Markets to trade volatile in run-up to budget
Subscribe to enjoy similar stories. The benchmark Nifty could see wild price swings when stock markets reopen on Tuesday, coinciding with the weekly expiry of index options. This comes amid divergent views on market direction in a truncated week—shortened by the Republic Day holiday on Monday—leading up to the Union budget on 1 February.

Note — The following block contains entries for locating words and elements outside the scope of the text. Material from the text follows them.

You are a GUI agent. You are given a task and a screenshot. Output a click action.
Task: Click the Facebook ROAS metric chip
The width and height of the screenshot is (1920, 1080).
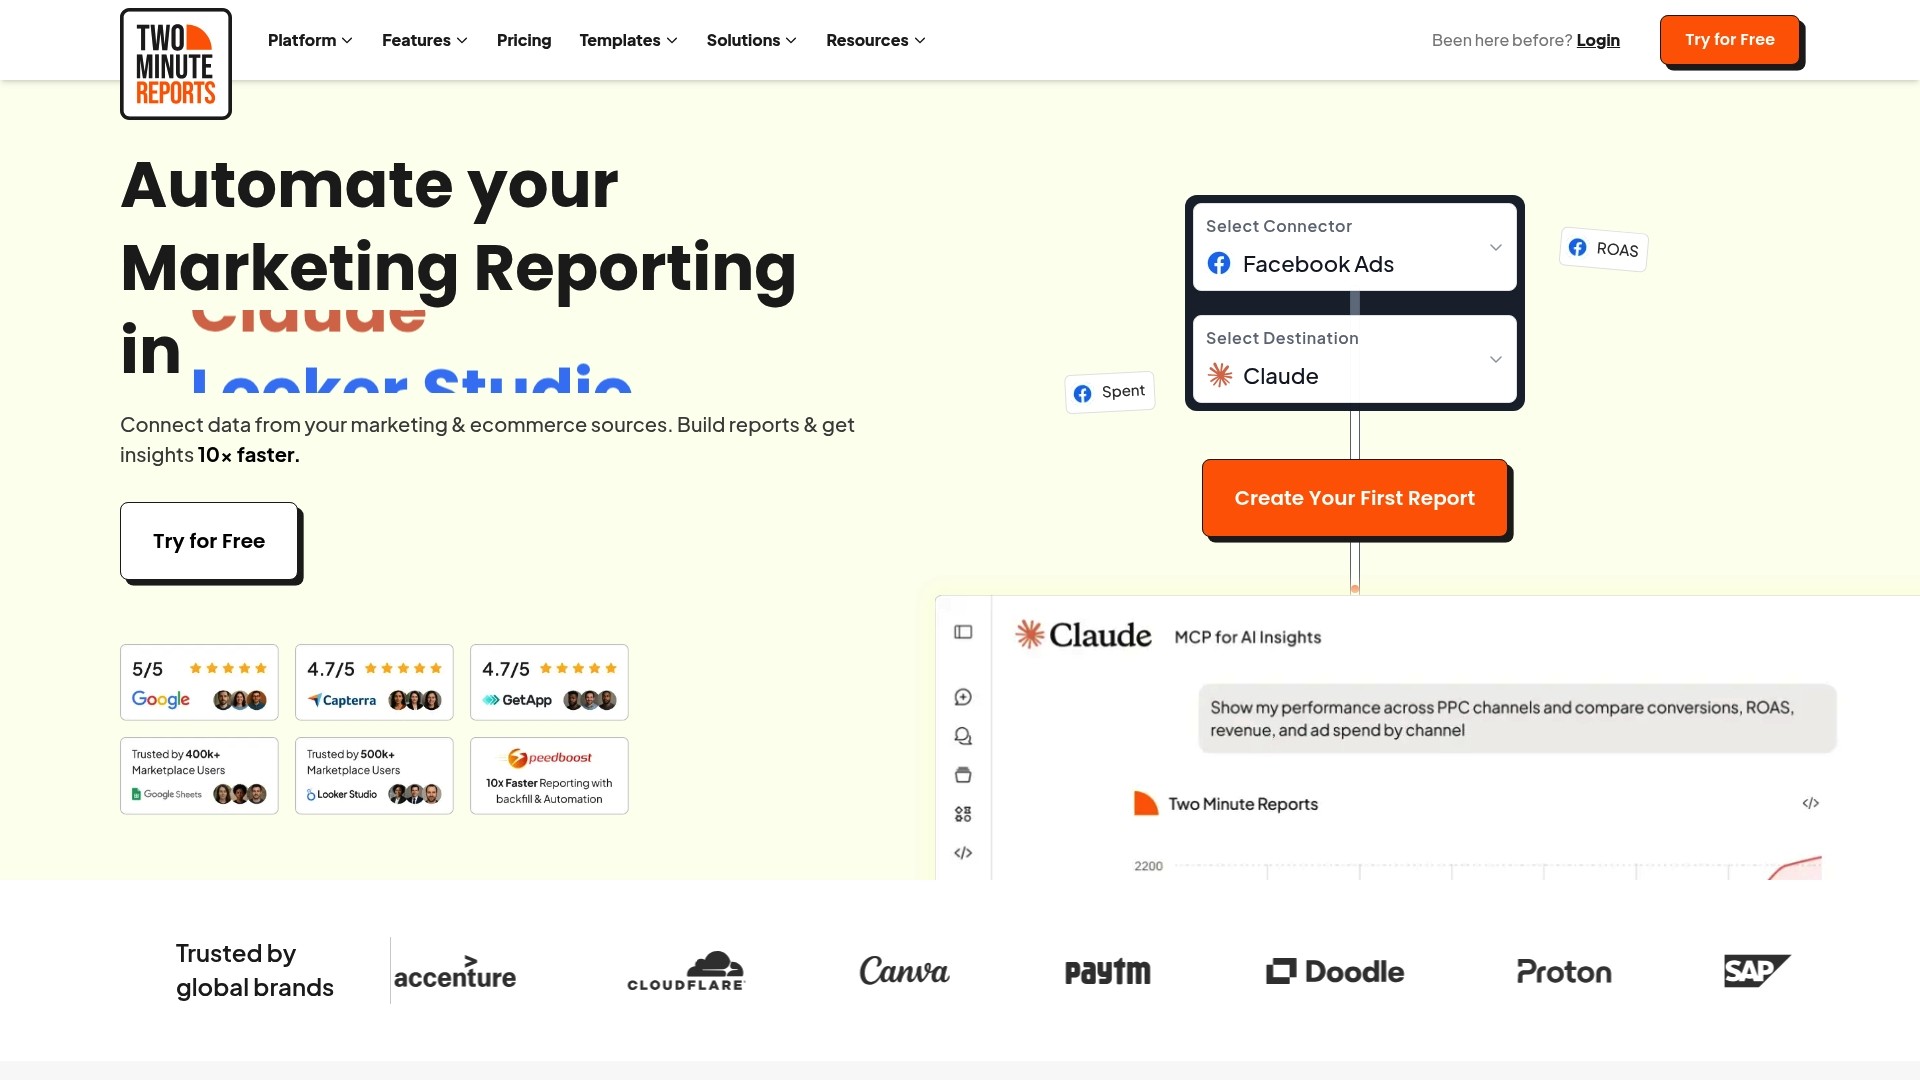(1603, 249)
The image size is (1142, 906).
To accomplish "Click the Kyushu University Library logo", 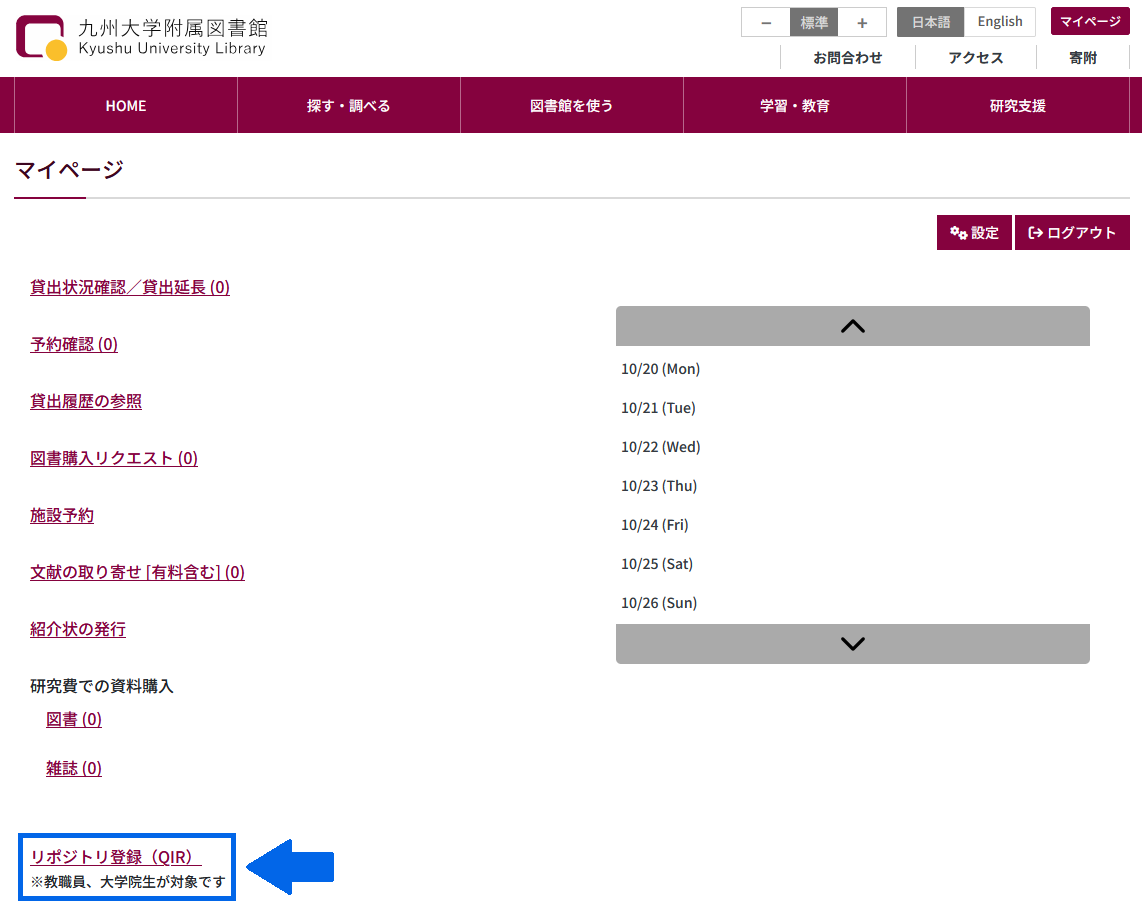I will pos(141,37).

While some analysts expect the downtrend from earlier this month to continue, with the Nifty breaking below its crucial 200-day moving average amid persistent foreign portfolio investor selling and a falling rupee, others believe the benchmark is close to bottoming out and could stage a bounce. A potential rollback of punitive US tariffs on Indian imports and the Reserve Bank of India's ₹2 trillion-plus liquidity measures announced on Friday are being cited as possible triggers for a reversal. Investors will also track moves by foreign portfolio investors (FPIs) this week.

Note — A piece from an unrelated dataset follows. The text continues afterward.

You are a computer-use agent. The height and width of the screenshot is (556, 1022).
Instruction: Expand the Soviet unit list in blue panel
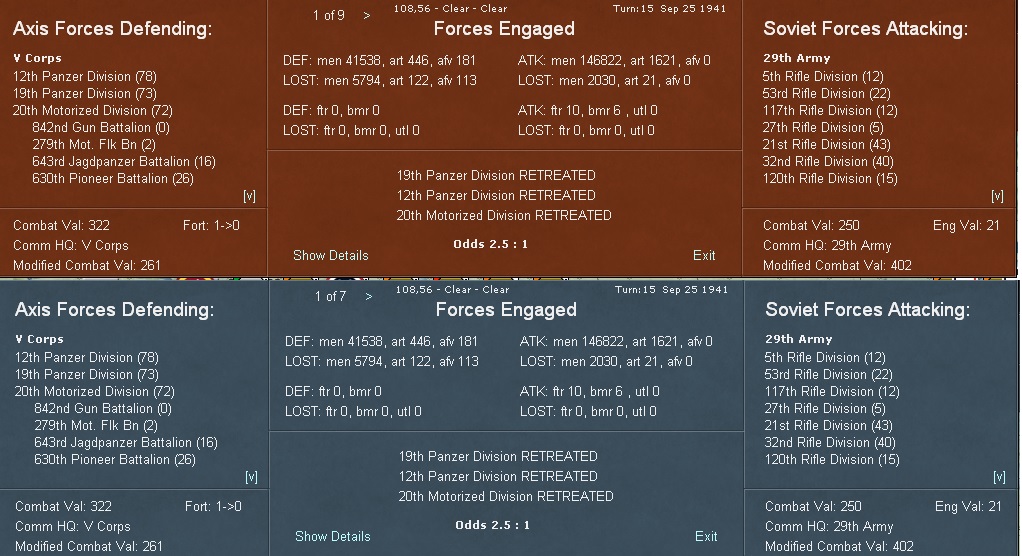pyautogui.click(x=999, y=477)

FPIs sold a provisional ₹4,113.38 crore in cash on Friday, per BSE and NSE data. They also raised their cumulative bearish bets on index futures to a record 227,533 contracts, despite the extended weekend. Friday's selling has taken their cumulative net sales in the current fiscal year through 23 January to ₹1.9 trillion, per depository and exchange data.
In the previous year (FY25) their secondary share sales stood at a record high of ₹2.48 trillion. Despite mutual fund-led domestic institutional investors absorbing the FPI selling, the Nifty has fallen 5% from its record high of 26373.2 on 5 January through 25048.65 on 23 January, when it closed below its crucial 200-day moving average of 25142.77. This is seen as a bearish sign by analysts.